= Consigne A =
Indiquez si chacune des affirmations suivantes concorde avec l'extrait, en répondant par oui ou par non et en citant textuellement les mots de l'extrait qui tranchent. (i) Les sessions Maker Workshop sont réservées aux collaborateurs qui savent déjà coder. (ii) L'idéation est définie comme le processus humain créatif de production de nouvelles idées. (iii) Une conversation entre deux personnes constitue toujours une Data.
= Consigne B =
Recopiez fidèlement le passage de l'extrait qui va de « Un processus d’idéation » jusqu'à « transformer les métiers. ».

= Extrait choisi =
——

L’objectif est de préparer les futurs utilisateurs d’IA et faciliter leur adoption de ces outils. « Nous avons des sessions Maker Workshop [atelier de création] lors desquelles n’importe quel collaborateur qui n’a jamais mis les mains dans le code ou qui utilise à peine Word va pouvoir faire son premier modèle de Machine Learning » dit-il.
Un processus d’idéation pour identifier les cas d’usage ayant de la valeur
Le véritable travail sur les cas d’usage intervient lors de la phase d’idéation. L’idéation est le processus humain créatif de production de nouvelles idées. Il s’agit alors d’identifier les cas d’usage qui vont véritablement dégager de la valeur pour l’entreprise et transformer les métiers.
La méthodologie Design Data HBDS vise à identifier les flux d’information dans l’entreprise
« Quand une personne parle à une autre, c’est une information, mais pas nécessairement une Data. Qu’un système communique avec un autre est aussi une information » explique-t-il. « Comme cela on constitue un millefeuille qui permet ensuite d’identifier les flux et de voir les points qui peuvent être améliorés, transformés et ainsi identifier un cas d’usage transformant pour le métier » décrit-il.

——

= Contenu des données =
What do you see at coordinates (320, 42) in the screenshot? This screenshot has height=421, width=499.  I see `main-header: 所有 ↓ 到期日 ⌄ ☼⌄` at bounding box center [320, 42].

——

= Réponse rédigée A =
(i) Non : « n’importe quel collaborateur qui n’a jamais mis les mains dans le code ou qui utilise à peine Word va pouvoir faire son premier modèle de Machine Learning ».
(ii) Oui : « L’idéation est le processus humain créatif de production de nouvelles idées. »
(iii) Non : « Quand une personne parle à une autre, c’est une information, mais pas nécessairement une Data. »

= Réponse rédigée B =
Un processus d’idéation pour identifier les cas d’usage ayant de la valeur
Le véritable travail sur les cas d’usage intervient lors de la phase d’idéation. L’idéation est le processus humain créatif de production de nouvelles idées. Il s’agit alors d’identifier les cas d’usage qui vont véritablement dégager de la valeur pour l’entreprise et transformer les métiers.